### TASK STATEMENT
Write out an exact copy of the line with "Task: Click the process search input field" and of each line after it, through the end of the records below.

· · · · ·

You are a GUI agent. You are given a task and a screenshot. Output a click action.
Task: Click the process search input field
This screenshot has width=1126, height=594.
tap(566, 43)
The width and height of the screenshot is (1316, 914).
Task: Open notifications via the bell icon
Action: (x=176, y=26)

· · · · ·

### ANSWER TO THE PROBLEM
Task: Click the process search input field
This screenshot has width=1126, height=594.
tap(566, 43)
The width and height of the screenshot is (1316, 914).
Task: Open notifications via the bell icon
Action: (x=176, y=26)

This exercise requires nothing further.